[Pointing records for text and elements]
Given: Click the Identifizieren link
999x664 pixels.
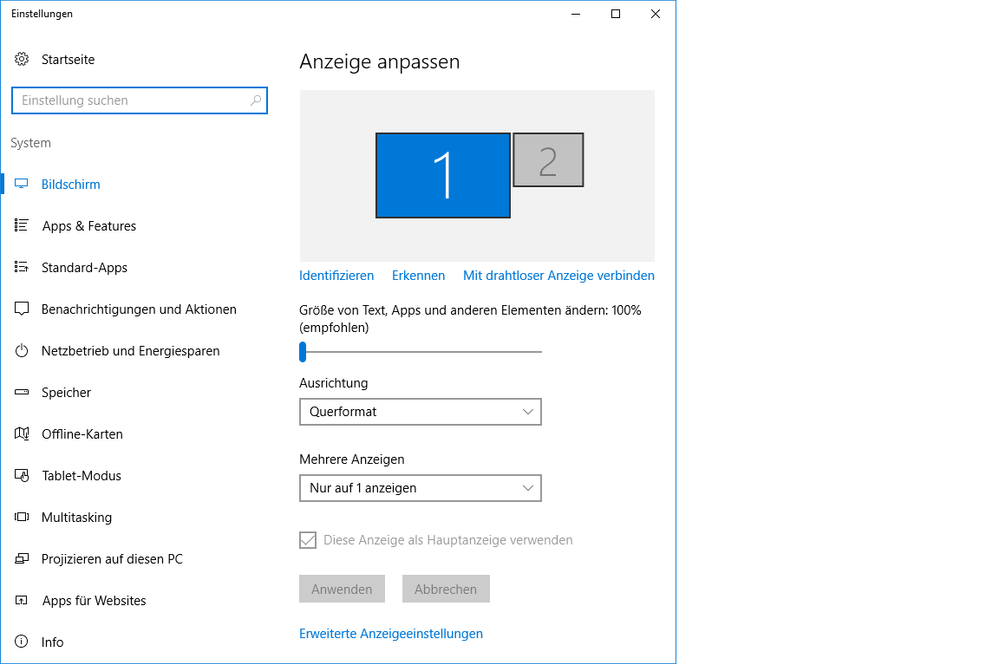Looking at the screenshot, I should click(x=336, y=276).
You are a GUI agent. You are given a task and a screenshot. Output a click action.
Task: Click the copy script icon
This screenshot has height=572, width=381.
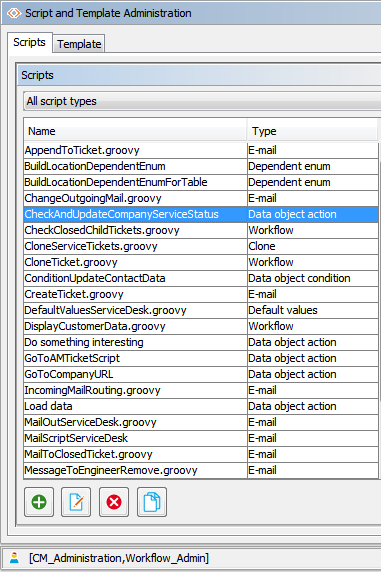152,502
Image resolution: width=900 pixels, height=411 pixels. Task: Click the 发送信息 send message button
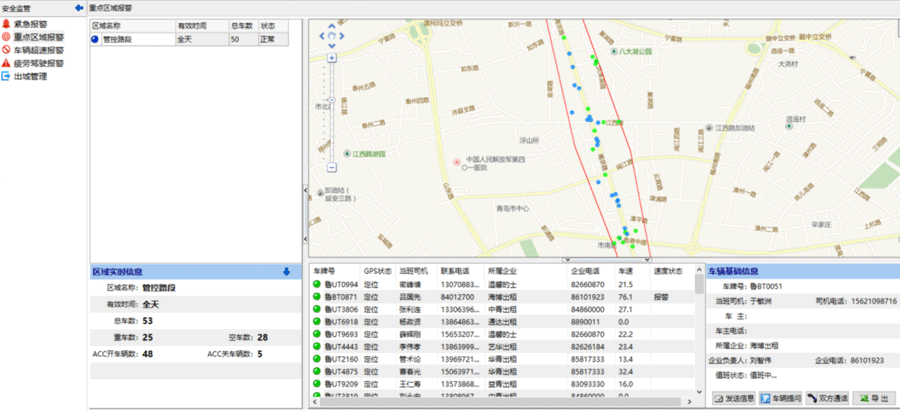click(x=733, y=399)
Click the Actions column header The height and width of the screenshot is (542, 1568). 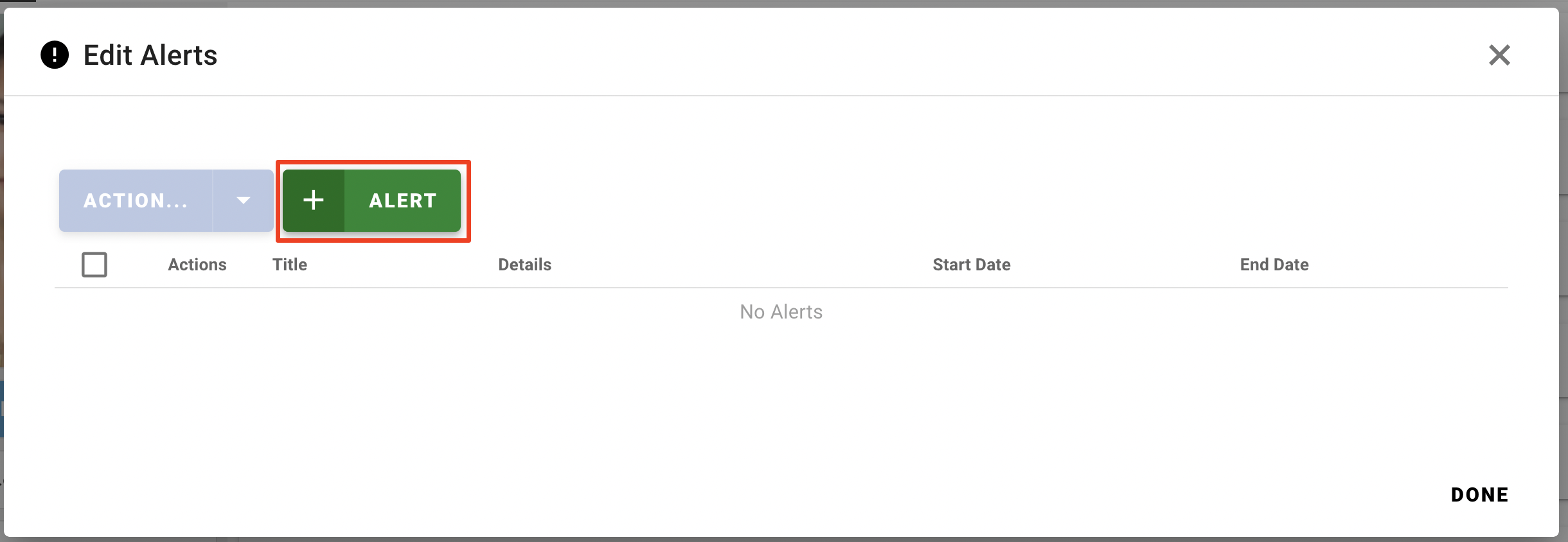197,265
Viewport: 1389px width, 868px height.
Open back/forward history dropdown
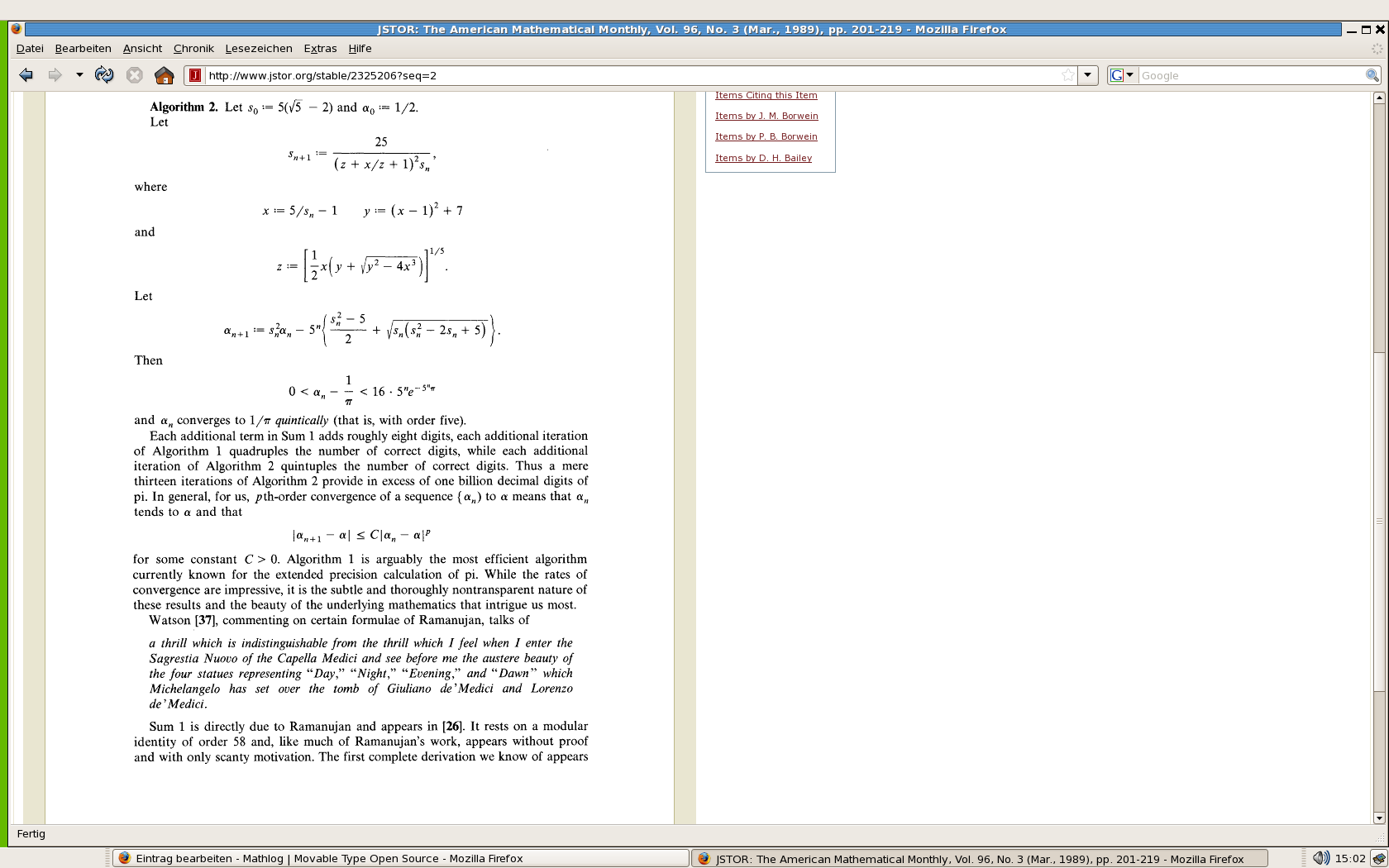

_THE EXERCISE_: Rewrite everything from the line containing "Viewport: 1389px width, 868px height." down to the end of the rows, replacing "dropdown" with "menu" and leaving all else unchanged. Omit the pictures from your answer.

_OUTPUT FOR THIS EXERCISE_:
Viewport: 1389px width, 868px height.
Open back/forward history menu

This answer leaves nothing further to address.